Testata Giornalistica registrata al Tribunale di Modena aut. 20/2017
03 Maggio 2026
Testata Giornalistica reg Trib. MO aut. 20/2017

Turismo in Emilia-Romagna, un pilastro per l’economia, ma col cuore fragile

Pubblicata l'analisi 2025 dell'Osservatorio Ires Emilia Romagna sul turismo in regione 

Il turismo in Emilia-Romagna continua a rappresentare un pilastro centrale per l’economia regionale, ma al tempo stesso svela contraddizioni e squilibri che ne mettono in evidenza le fragilità strutturali. L’indagine sull’andamento del settore negli ultimi anni offre infatti un quadro a luci e ombre: da un lato la ripresa, superiore ai livelli pre-pandemici, trainata soprattutto dai flussi internazionali; dall’altro la persistente precarietà contrattuale degli addetti al comparto ricettivo e la difficoltà di alcune destinazioni storiche a mantenere i volumi del passato.


Occupazione: crescita debole e contratti precari

Secondo i dati Inps, il comparto dell’“alloggio” in Emilia-Romagna si muove in controtendenza rispetto alla dinamica nazionale. Se nel 2023 il numero di dipendenti del settore è aumentato in Italia in modo significativo, la crescita regionale è risultata minima, quasi impercettibile.
Il problema principale resta la qualità dell’occupazione: prevalgono infatti contratti stagionali, con una quota di lavoro stabile inferiore rispetto alla media nazionale, già in calo. Un fenomeno legato in parte alla natura del turismo balneare, concentrato in pochi mesi l’anno, ma che accentua una condizione di precarietà diffusa.

Dal punto di vista retributivo, il confronto con altri comparti privati è penalizzante: nel periodo 2019-2023 gli stipendi medi giornalieri del settore “alloggio” sono cresciuti del 5,6% a fronte di un aumento dei prezzi del 15,5%. Il risultato è una significativa perdita di potere d’acquisto, ancora più pesante per i lavoratori stagionali e a tempo determinato, che hanno registrato incrementi salariali minimi.
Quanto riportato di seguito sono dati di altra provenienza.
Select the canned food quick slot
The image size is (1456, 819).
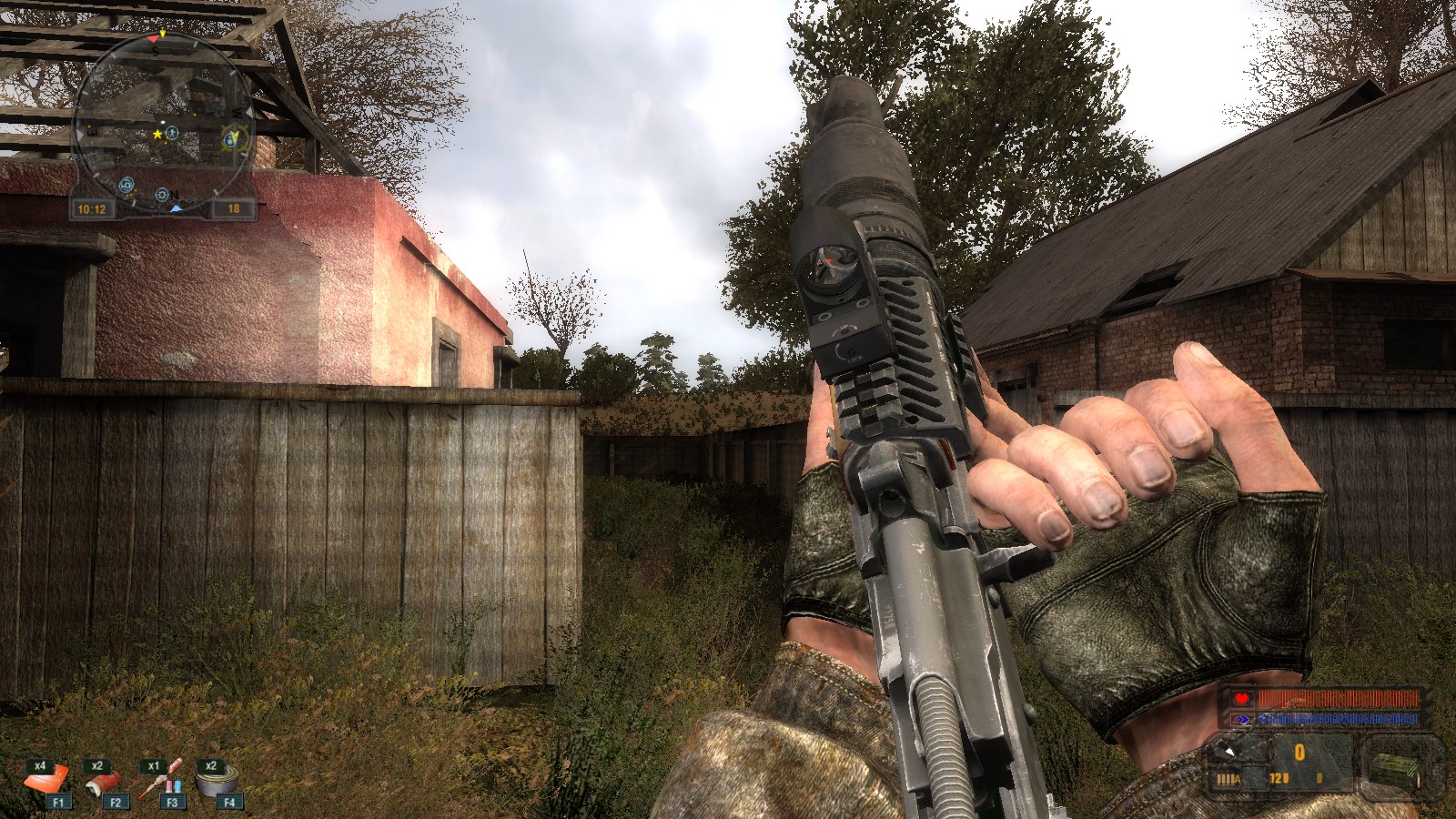pyautogui.click(x=219, y=780)
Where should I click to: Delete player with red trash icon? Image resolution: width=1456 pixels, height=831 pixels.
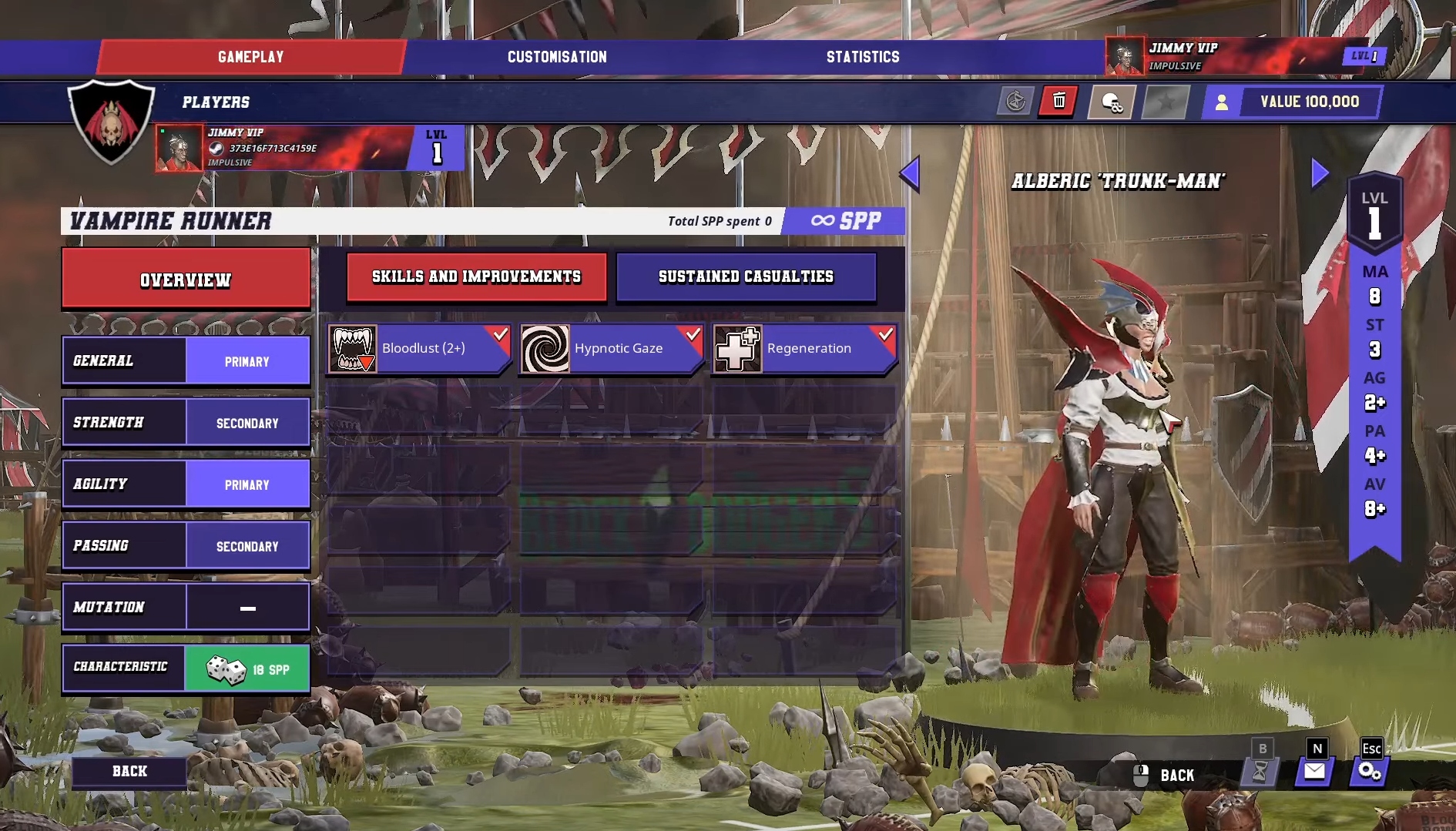(x=1058, y=102)
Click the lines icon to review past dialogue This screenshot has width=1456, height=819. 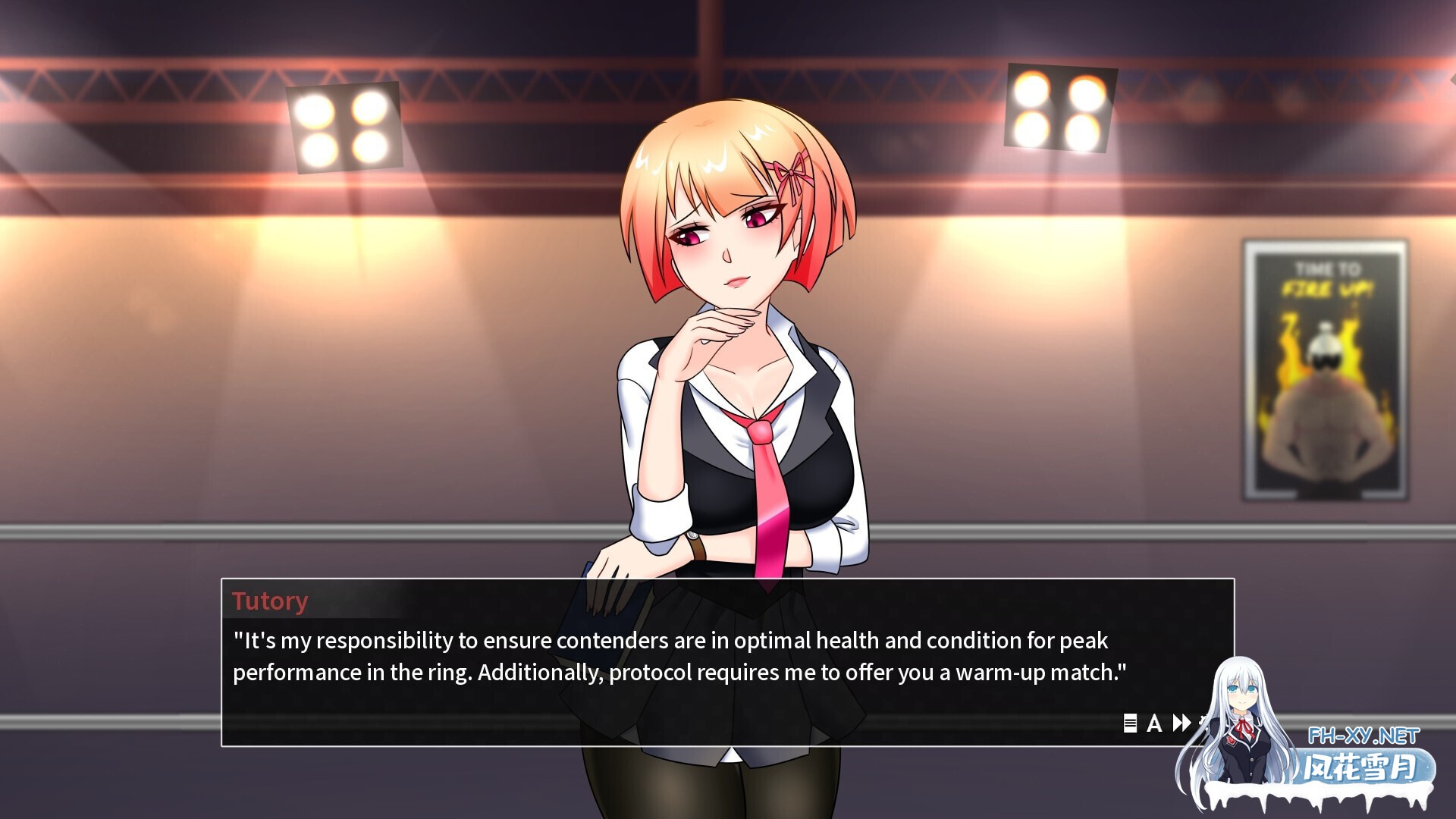tap(1130, 723)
I flussi turistici: la spinta dell’estero

Dopo il crollo del 2020 causato dalla pandemia, il turismo regionale ha ripreso a crescere con decisione dal 2021. Nel 2024 arrivi e pernottamenti hanno finalmente superato i valori del 2019, ma con una dinamica molto differenziata: a trainare il settore è stato soprattutto il turismo internazionale (+10% sia per arrivi che per pernottamenti), mentre quello domestico è cresciuto solo marginalmente.

In particolare, quasi la metà dell’aumento di turisti del 2024 è dovuto a viaggiatori provenienti dall’Unione Europea, con la Germania in testa (+27,2% di arrivi rispetto al 2019). In forte espansione anche i flussi dal continente americano, soprattutto dagli Stati Uniti, mentre continuano a pesare i crolli di Cina e Russia: -52% e -83% rispettivamente sugli arrivi rispetto al periodo pre-pandemico.


Destinazioni: grandi città in ascesa, balneare in affanno

Il turismo emiliano-romagnolo si conferma polarizzato: le prime cinque località raccolgono oltre la metà degli arrivi e dei pernottamenti complessivi. Rimini resta saldamente la capitale delle presenze, ma per gli arrivi il primato è insidiato da Bologna, che nel 2024 ha accolto quasi 130mila turisti in più rispetto all’anno precedente. Bene anche Modena, Ravenna e Ferrara, mentre risultano in difficoltà Piacenza e Reggio Emilia.

Le mete balneari, pur registrando segnali di crescita, non sono ancora tornate ai livelli del 2019: Rimini e Riccione restano sotto, mentre Comacchio, Cesenatico e Cervia mostrano risultati positivi. In sofferenza invece le località termali: Bagno di Romagna appare in ripresa, mentre Salsomaggiore Terme continua a perdere terreno.

L’analisi per tipologia di destinazione mostra una tendenza chiara: a crescere sono soprattutto i grandi centri urbani e le aree collinari, trainate dal turismo culturale e naturalistico, mentre la riviera fatica a consolidare i volumi pre-pandemici.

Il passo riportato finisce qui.